It was midway through the third period last Monday night when I peered down toward the ice at Honda Center and noticed something a bit…different.
Daniel Winnik, the team’s leading goal-scorer, was no longer flanking Perry and Getzlaf on the Ducks’ top line as he had been to start the game. Instead, recently recalled WHL stand-out Emerson Etem had taken his spot after starting the game on the fourth line, a position he’s primarily held since being recalled just about a week ago.
Having just seen Etem earlier in the period blow past Andrew Desjardins and drive towards the net for an excellent scoring chance, it wasn’t a total shock to see Bruce Boudreau call his number on the top line, he had been buzzing all night, but it certainly was a lot of responsibility to put on the youngster in a tie game late in the third period.
But not 5 minutes later, the Ducks were in the lead after a bullet shot from Sheldon Souray, and while Etem didn’t factor in on the goal on the score sheet, a review of the play reveals the vital role he did play.
After a relentless forecheck and successful puck retrieval, Etem and new linemate, Ryan Getzlaf, effectively cycle the puck down low, before Etem leaves for the front of the net, posting himself up in front of the goaltender, creating the screen through which Souray eventually fires home the game-winner.

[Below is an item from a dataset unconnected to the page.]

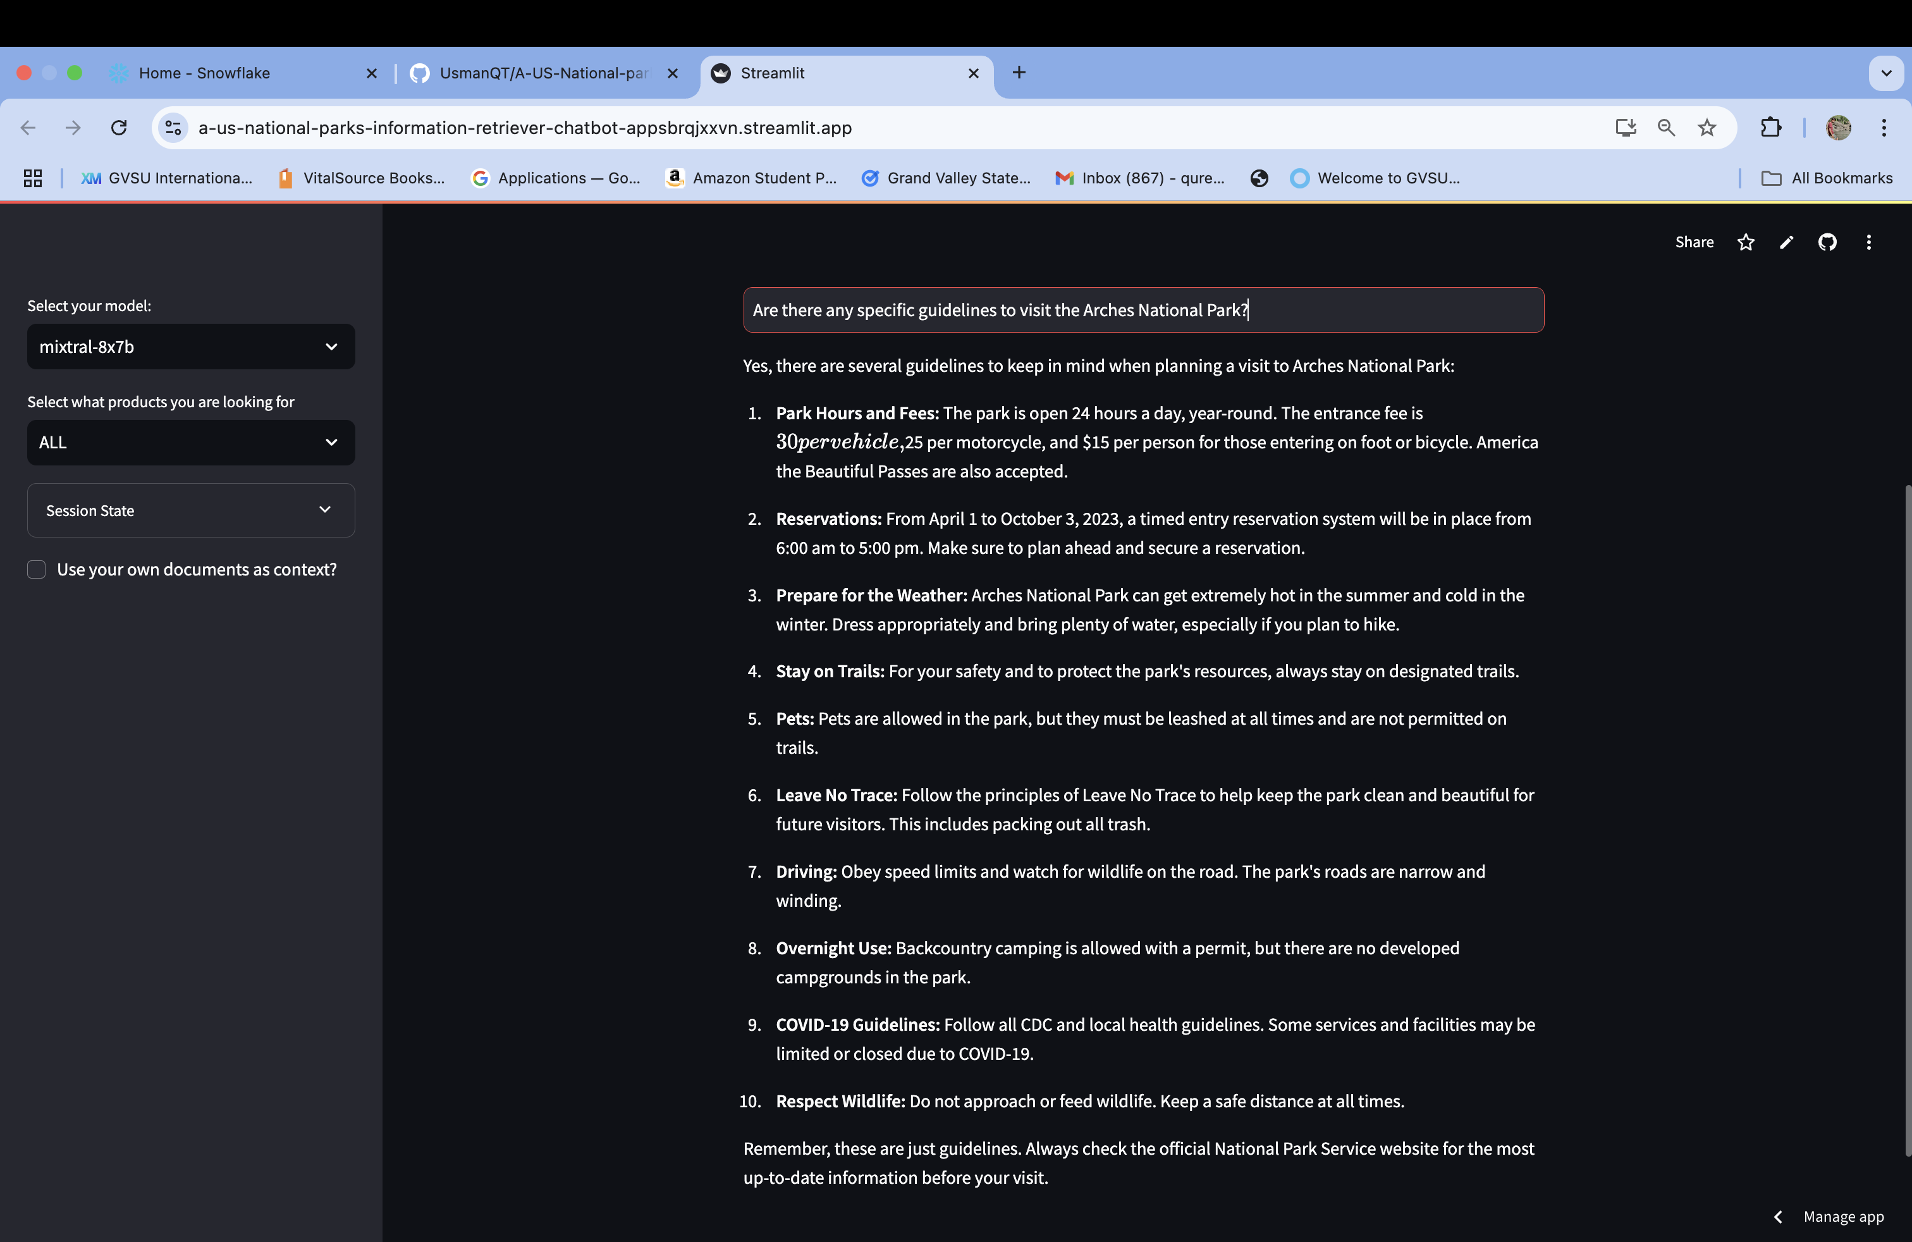Click the Share button
The width and height of the screenshot is (1912, 1242).
(1693, 243)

While his audition with the top unit was brief, Etem’s blend of speed, skill, and tenacity looks like it could be just the right fit for a top line wing spot that has seen a carousel of players come and go this season including Kyle Palmieri, Matt Belesky and Daniel Winnik.
How He Got Here…
With their second pick of the first round of the 2010 entry draft, the Anaheim Ducks went for some true home-grown talent, selecting Long Beach native Emerson Etem from the Medicine Hat Tigers 29th overall.

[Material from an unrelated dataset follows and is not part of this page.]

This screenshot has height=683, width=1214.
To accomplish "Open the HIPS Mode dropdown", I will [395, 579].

The decision paid off immediately as Etem promptly lit up the WHL, scoring 61 goals in 65 games and totaling 107 points in 2011-12 while securing his position as one of the most prolific scorers in junior hockey.
At the end of the WHL season, Etem made his pro debut with the AHL’s Syracuse Crunch, where his hot play continued, scoring 3 goals in just 6 total games.
With his pro-style game revolving around speed, fearless net-drive, and an instinctual ability to find open areas on the ice, hopes were high for Etem coming into his first full pro season in 2012-13, however the transition didn’t occur as quickly or smoothly as many would have hoped.
With just 4 goals through the first 18 games on the season, Etem found himself settling into more of an energy role with the Admirals than a goal-scoring threat. However, those who watched him most knew there was more to his game.
Etem is very noticeable for his strong skating and speed. He struggled early but seems to be adjusting to the league. I just think he needs time, but I think he has a great future. I also love the way he handles himself off the ice; very professional. I just think he needs game experience.
– Pete Michaud, Norfolk Admirals Play-by-Play Voice
Etem responded to the slow start by potting 8 more goals through December and January and began to assert himself as a more offensive threat for the Admirals. Still, with rather pedestrian numbers through 40 games in the AHL, the decision by Ducks’ coach Bruce Boudreau to recall the youngster on January 27 was at the very least, an interesting one.
Two days later, Etem made his NHL debut against the San Jose Sharks, playing on the 4th line with fellow prospects Rickard Rakell and Kyle Palmieri.
While skating for just 8 minutes of ice time, Etem made his presence felt with strong forechecking and active puck pursuit, which resulted in several good scoring opportunities including this on his very first shift.
Etem provided much of the same through the next three games, potting two assists against the Kings and earning the trust of coach Bruce Boudreau, who increased his workload from a mere 8 shifts in game 1 to 12 & 13 shifts through games 2-4.
Currently, Etem finds himself in the coveted top line wing position alongside Ryan Getzlaf and Corey Perry. His ice time has increased exponentially, from averaging just around 8 minutes in his first 4 games to over 14 minutes against Colorado.
His speed and pursuit down low have proven to be effective in opening up space for his superstar linemates and maintaining puck possession in the offensive zone, where they are most dangerous.While it’s still early, Ducks fans should be very encouraged with the way Etem is making the most of this opportunity and should be excited at the potential of a Etem-Getzlaf-Perry trio for at least the near future.